Problem and Context
Pokhara Sub-metropolitan city is the second largest city in the country and is also the regional Capital of Western Development Region. The city is growing at a staggering rate of 6.952 percent per year compared to a meagre national average of 1.35 percent per year. Beyond the rapid urban growth and administrative importance to the region, Pokhara is also the preeminent tourist (both domestic and international) destination of Nepal. Its karst topography and sharp elevation rise has meant that Pokhara is bejeweled with lakes, caves, waterfalls, and gorges.
Unfortunately, the western segment of Nepal on which Pokhara is situated also lies on the Main Himalayan Thrust fault that has not ruptured for the past 500 years. This delay in the normal pattern of the rupturing of the fault has only heightened anxiety regarding the eventual threat of a massive earthquake. Beyond the threat of earthquake, this region suffers from landslides, floods and lightning strikes that take the lives of hundreds of people each year. Due to its susceptibility to such natural events and the presence of a highly dense population, Western Nepal is now considered as one of the most natural disaster prone regions in the world.

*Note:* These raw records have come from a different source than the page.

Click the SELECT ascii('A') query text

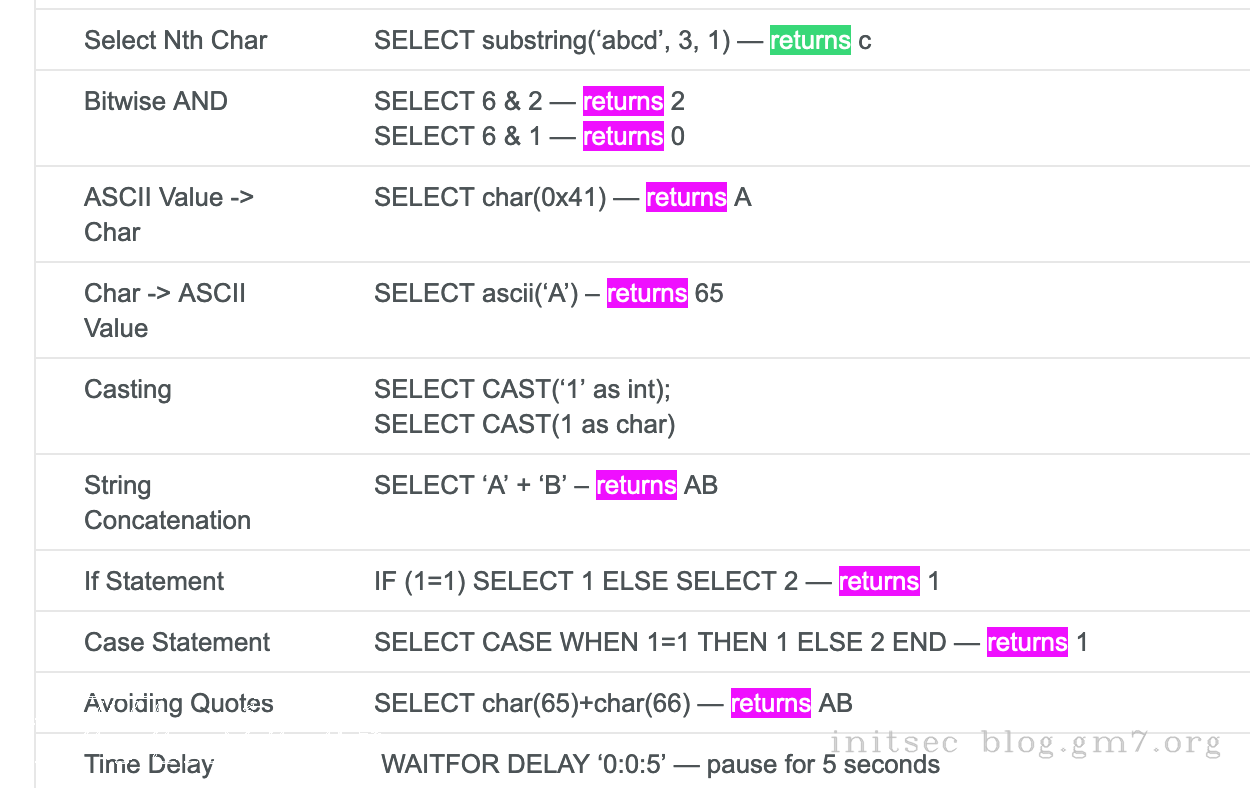(x=476, y=294)
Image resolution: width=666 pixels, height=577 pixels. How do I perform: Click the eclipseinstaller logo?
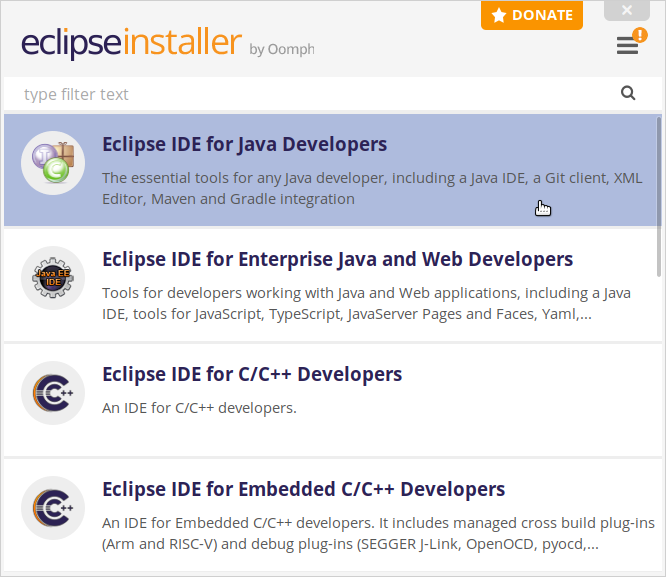[131, 44]
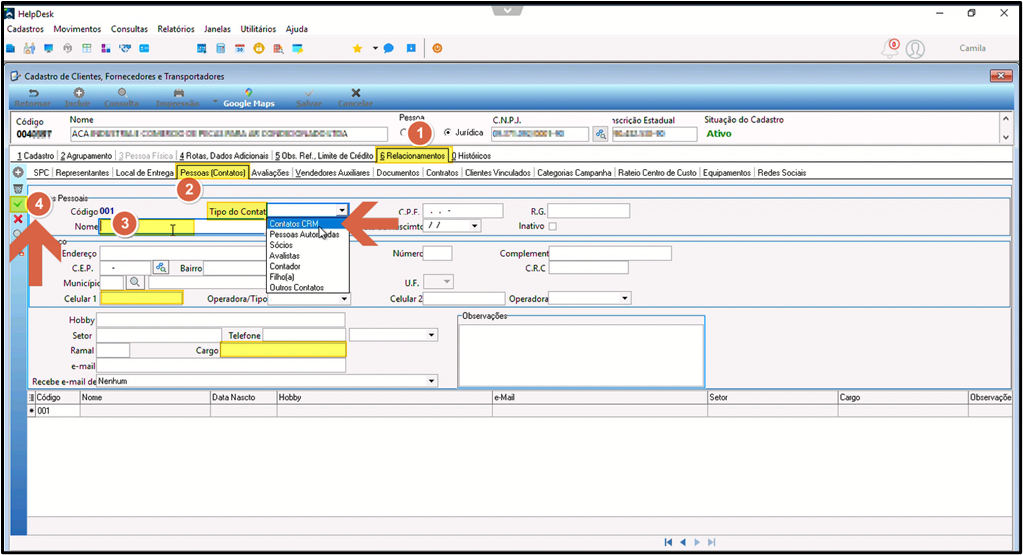This screenshot has width=1023, height=555.
Task: Click the C.E.P. search icon
Action: 160,267
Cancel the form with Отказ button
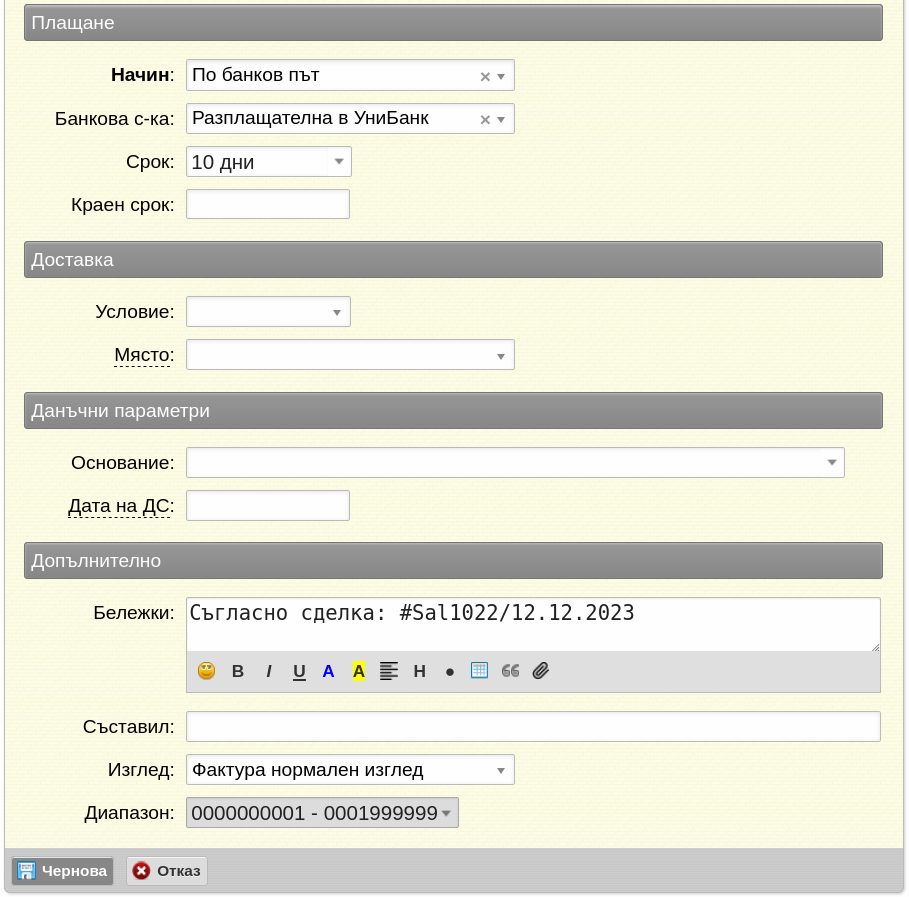This screenshot has height=897, width=909. (167, 871)
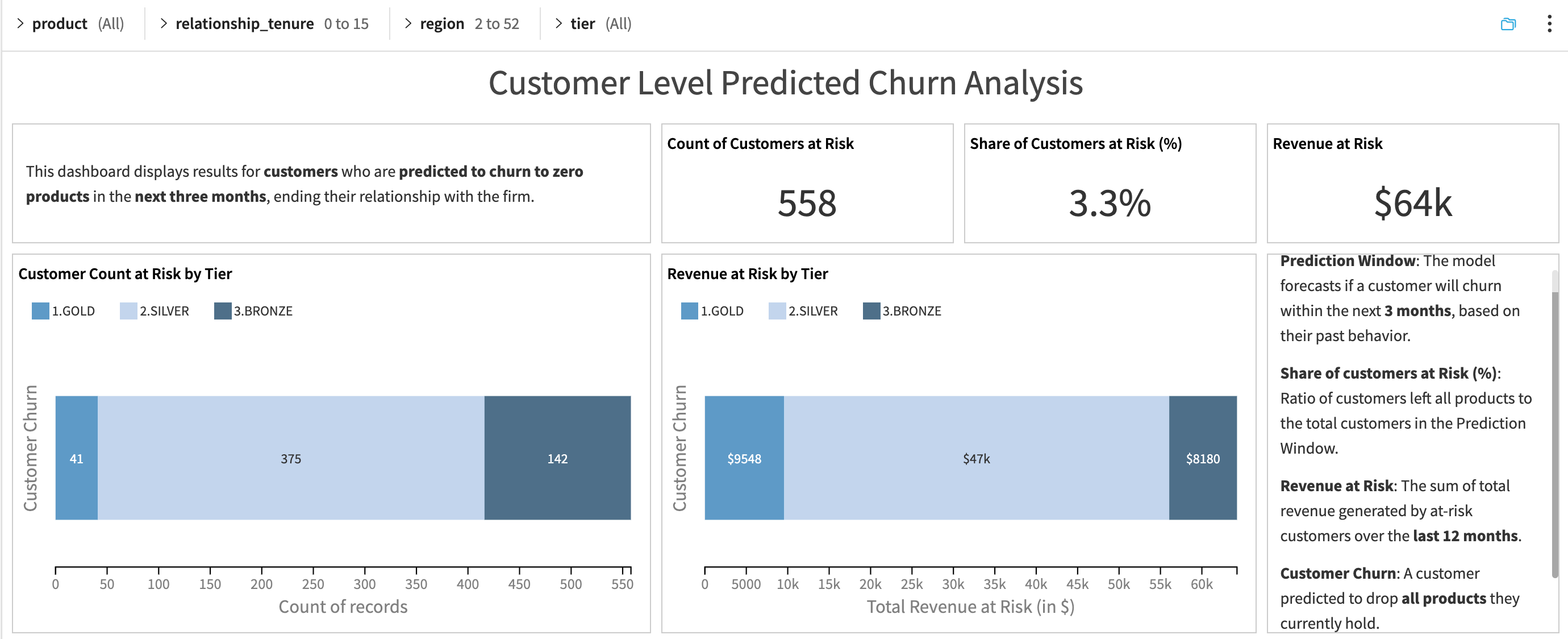
Task: Open the blue folder icon in toolbar
Action: pyautogui.click(x=1508, y=24)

Pokhara’s resiliency and preparedness to deal with a natural disaster is of utmost importance to the region. The need to prepare Pokhara also stems from the chaotic scenes witnessed in Kathmandu right after the 25 April, 2015 earthquake. The earthquake highlighted the importance of a planned city and drilled home the need for creating a centre for effectual response.
Kathmandu Living Labs (KLL) is the local implementing partner of the 2C (Secondary Cities) Pokhara project and works in cooperation with the American Association of Geographers and the United States Department of State. The 2C Pokhara project focuses on the development of disaster resilience and emergency management in the city of Pokhara. Kathmandu Living Labs helps local partners and communities within the city of Pokhara to create a robust OpenStreetMap (OSM) data of their city and develop a community which is able to update, maintain and make effective use the collected data. In the long run, the 2C Pokhara project envisions the formation of a geographic information sensitized community that is able to use the collected OSM data to mobilise strategically, create applications and use tools such as Quakemap.org in the advent of a major disaster.
- What do we do?
- Engage local people, community and various government and non-government organizations in mapping activities, helping them understand various mapping tools and disaster management concepts.

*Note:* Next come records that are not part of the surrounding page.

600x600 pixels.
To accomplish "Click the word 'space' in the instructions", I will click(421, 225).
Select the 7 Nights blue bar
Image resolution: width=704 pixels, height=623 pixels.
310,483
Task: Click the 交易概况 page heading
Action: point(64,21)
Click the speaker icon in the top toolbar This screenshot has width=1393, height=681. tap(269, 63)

- Forge and strengthen partnerships with local authorities; sensitize them, train them on collection, usage and dissemination of map data.
- Organize events like Open Data Day in order to celebrate and make people aware about the usefulness of data when they are open.
- Organize Developer’s Mapping Parties to leverage the power technology in using open data to solve societal problems.
- Why do we do it?
- To increase disaster resilience and emergency preparedness in the city of Pokhara and in the region.
- To whom do we cater?
- Local people and community - the first responders in case of a major disaster.
- Local government and non-government authorities.
- Academia - national and international schools and colleges through Mapping Parties, Developers’ Meet, etc.
The 2C Pokhara project is constantly expanding the spatial knowledge of the city and the surrounding areas. At this point the project is at stage where it is trying to seek new partners, publish thematic maps and enhance the attributes of the collected data.
Our different events have had a total of 469 participants out of which the mapping parties have yielded a rich dataset of free and open map data. For the exact numbers, please refer to the charts below:
Chart 1: Progress of roads and buildings mapped from March till Aug
Chart 2: Progress of hospitals, schools, places of worship and government offices from March till Aug
In addition to this, a hundred percent of the uploaded OSM data of Pokhara have now been translated into Nepali.
2C Pokhara project has reached a fork in the road which challenges us to direct our efforts on two fronts. With the location of major features such as schools, hospitals, government offices, roads and building footprints mapped we now seek to collect socio-economic attributes of these points. This effort will also challenge us to reach out to schools and communities.
In parallel to this we will also continue to expand our network and partnerships with formal organizations like Municipality Government, Nepal Army, Nepal Police, Red Cross, etc. and help develop their capacity. This will be vital as we try to expand the uses of data in disaster preparedness, urban planning, governance services and technology-driven entrepreneurial activities. Spatial analyses on urban growth patterns and navigation uses will be developed.
Expected Output and Impact
The creation of an open information infrastructure in Pokhara will see the establishment of a model resilient city and the headquarters of relief work of the entire western Nepal. In case of the April 25 earthquake, majority of relief operations were reactionary and ad-hoc. The 2C Pokhara project aims to transform the lessons learnt from that earthquake into actionables and prepare Pokhara before disaster strikes. In doing so, Pokhara - one of the fastest growing cities, and Western Nepal - one of the remotest and poorest sections of the nation - will have a fighting chance in case a major disaster strikes.